この柔軟さは開発効率やスケーラビリティの向上につながりますが、同時にセキュリティリスクが分散するという課題も生まれます。例えば、サービス間通信の認証や暗号化が不十分だと、内部のやり取りを傍受されるおそれがあります。


また、一つのサービスが侵害されると、他のサービスに連鎖的な影響を及ぼす可能性もあります。「どのサービスが、どのデータに、どんな権限でアクセスしているか」を常に管理することが重要です。


代表的な対策として、ゼロトラストの考え方が挙げられます。すべての通信を「信頼しない」前提で設計し、サービス間でも認証と認可、暗号化を行います。具体的には、OpenID Connectなどによる認証のしくみや、OAuth2.0による認可のしくみを導入し、通信はTLSで保護します。


また、サービスごとに最小限の権限しか持たせない「最小権限の原則(Least Privilege)」も有効です。サービス単位でのログ監視や異常検知、脆弱性スキャンを継続的に行うことも欠かせません。

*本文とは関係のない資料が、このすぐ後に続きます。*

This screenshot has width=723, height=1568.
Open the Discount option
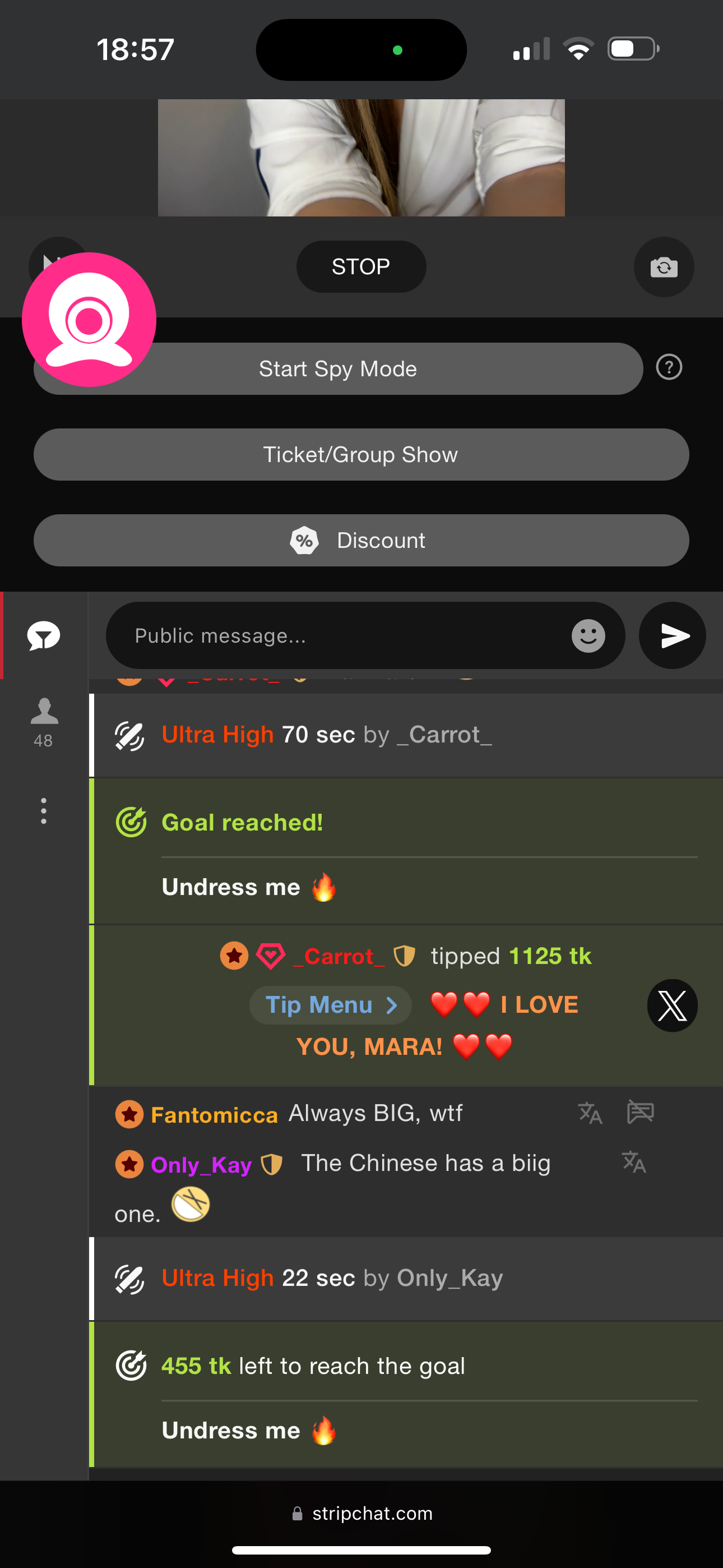coord(361,541)
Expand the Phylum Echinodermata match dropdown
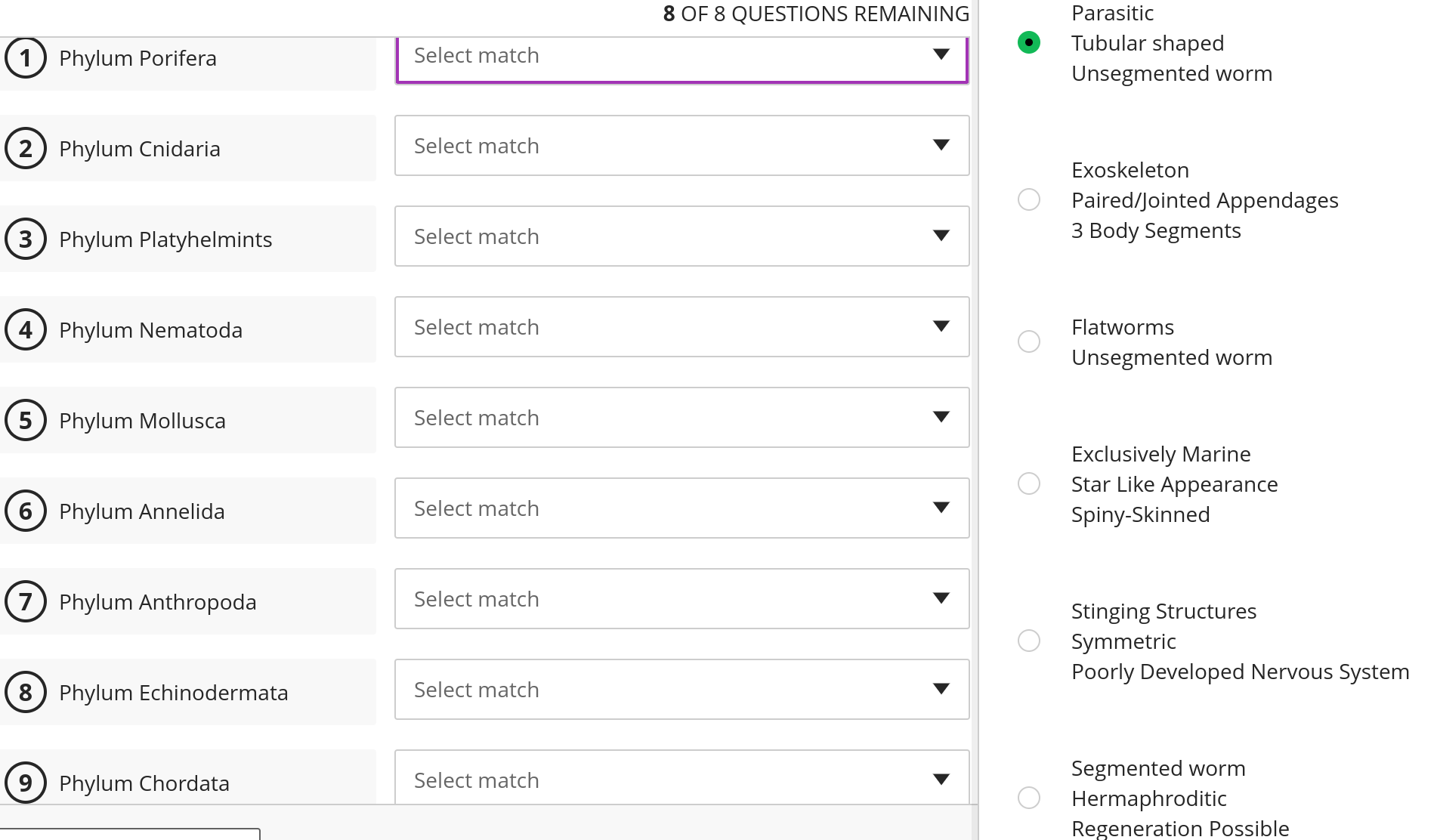The width and height of the screenshot is (1437, 840). pyautogui.click(x=681, y=690)
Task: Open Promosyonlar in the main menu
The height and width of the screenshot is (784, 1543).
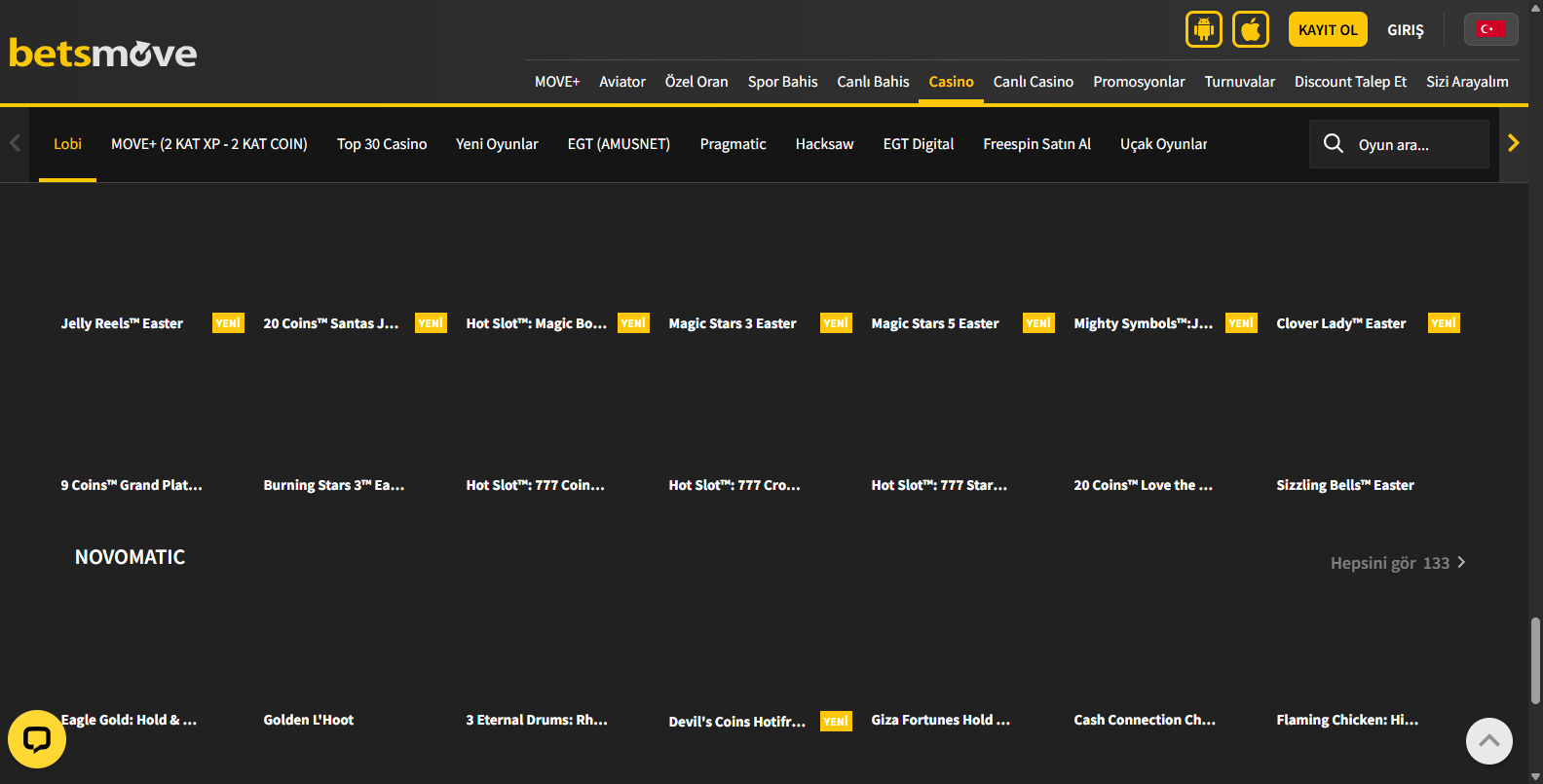Action: click(1139, 82)
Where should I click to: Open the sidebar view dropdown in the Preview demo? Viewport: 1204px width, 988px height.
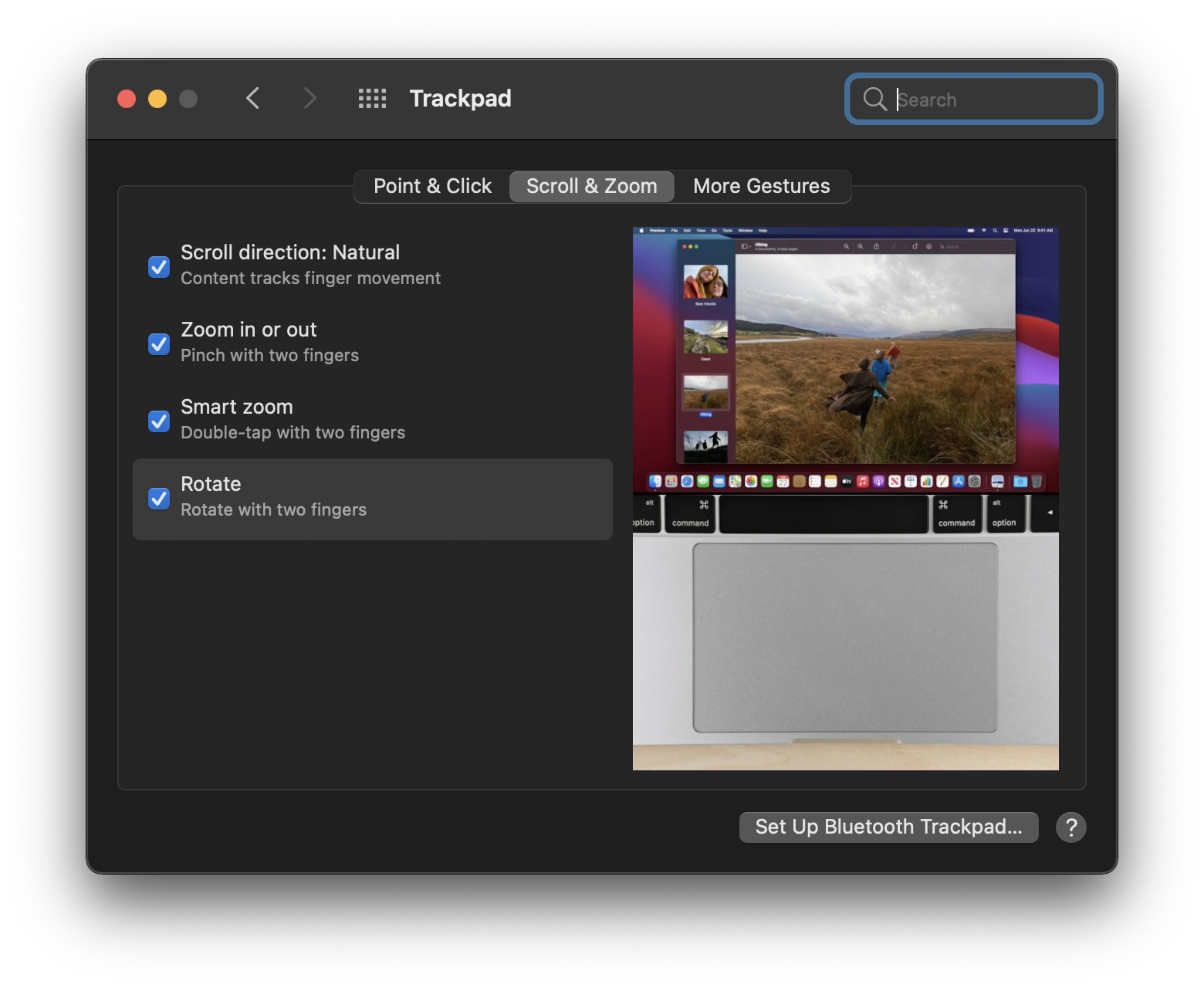point(747,246)
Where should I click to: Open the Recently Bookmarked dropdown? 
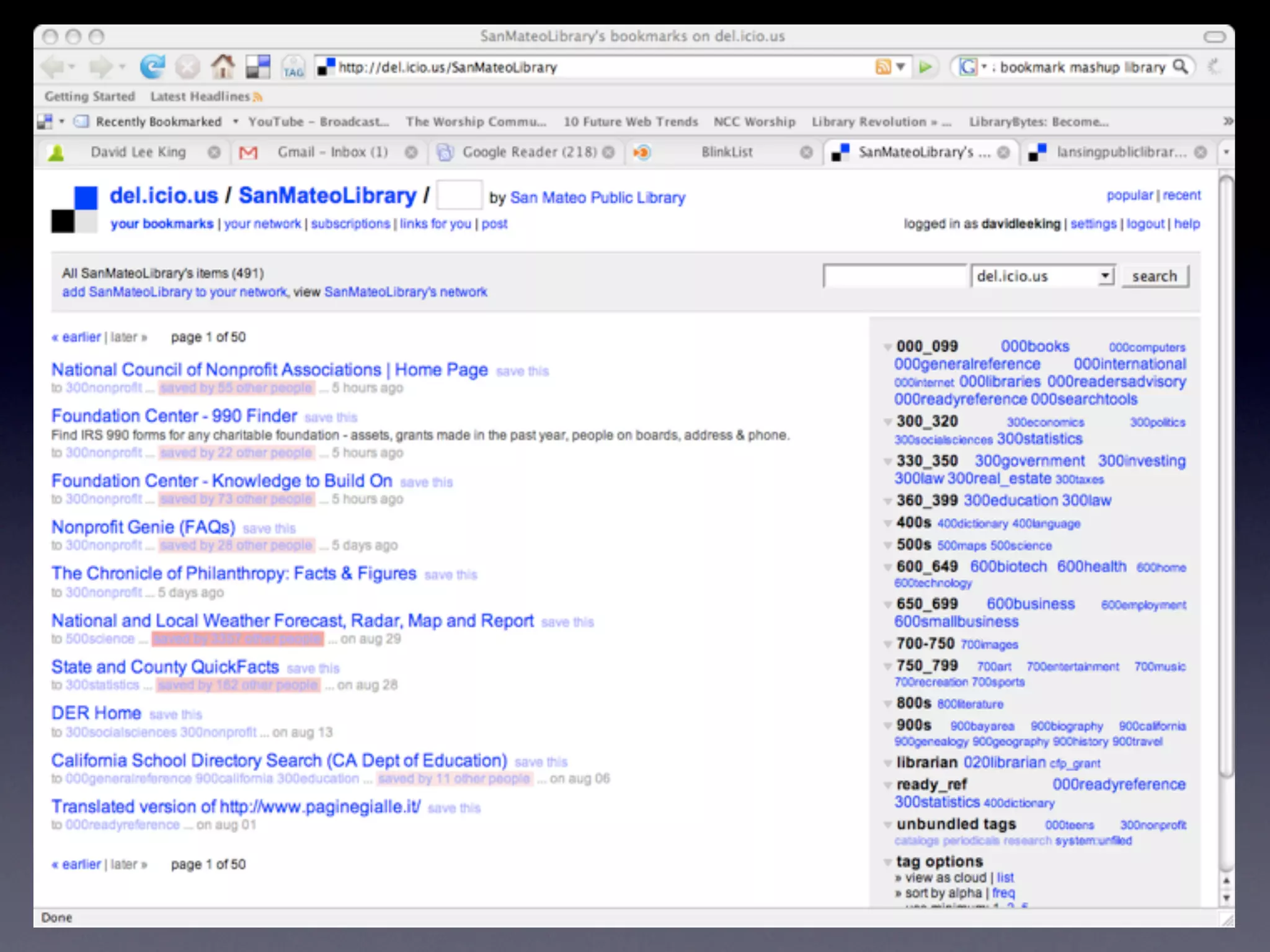point(236,121)
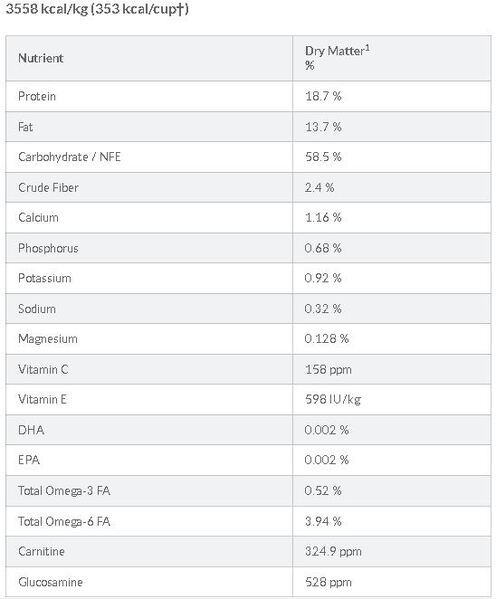Select the Crude Fiber row
The width and height of the screenshot is (496, 599).
tap(248, 187)
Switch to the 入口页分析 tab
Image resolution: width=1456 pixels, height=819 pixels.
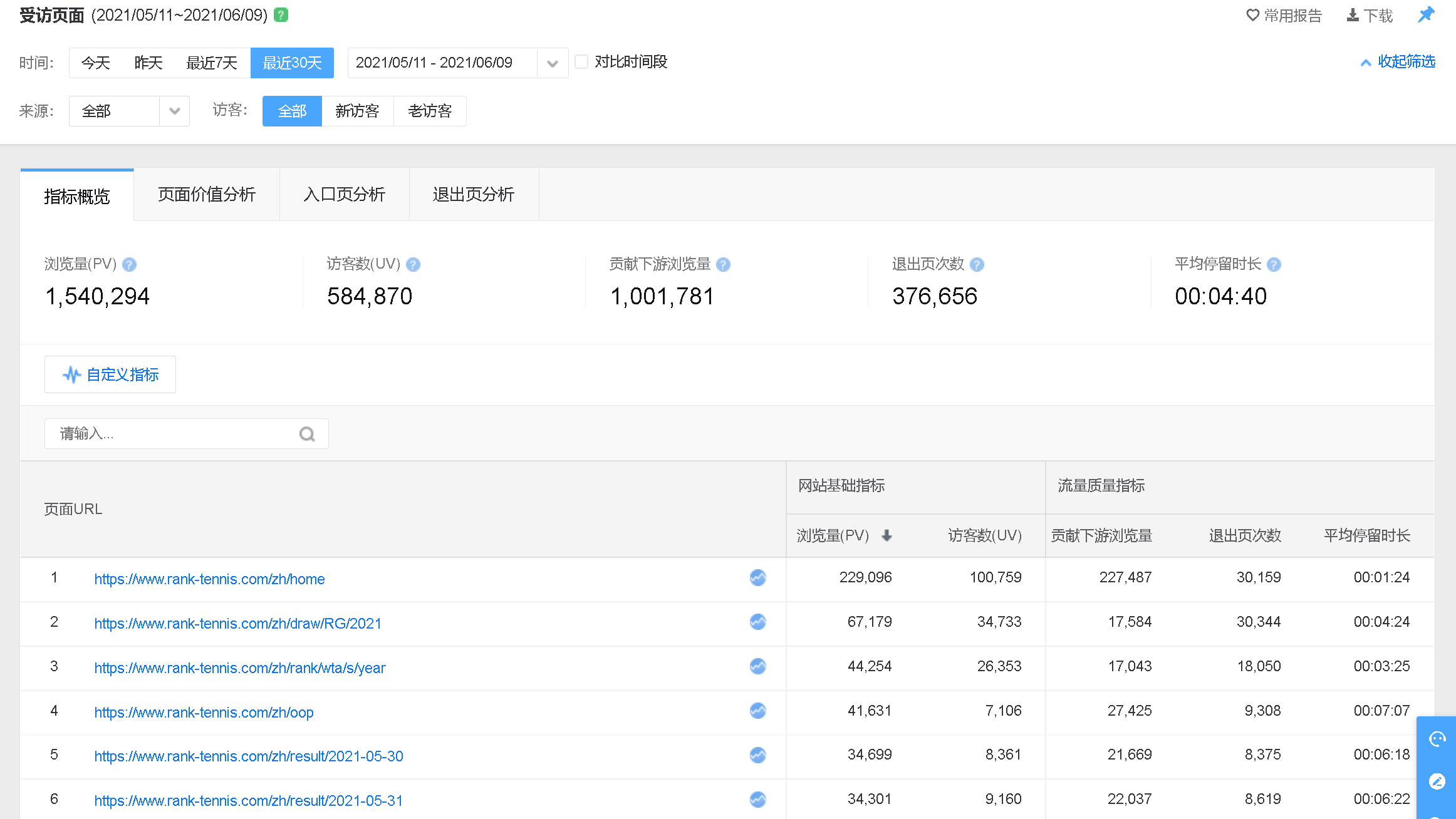(x=344, y=195)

マイクロサービスは頻繁に更新されるため、自動化されたセキュリティテストや構成管理が効果を発揮します。小さな変更でも安全性を損なわないよう、CI/CDパイプラインにセキュリティを組み込むのが理想ですね。


マイクロサービスセキュリティは、単なる技術対策にとどまりません。開発者・運用者・セキュリティ担当が連携し、サービス全体を“生きた生態系”として守る視点が求められます。「独立して動く小さなしくみ」をどうつなぎ、安全に保つか──そこに、この分野の奥深さとおもしろさがあるのではないでしょうか。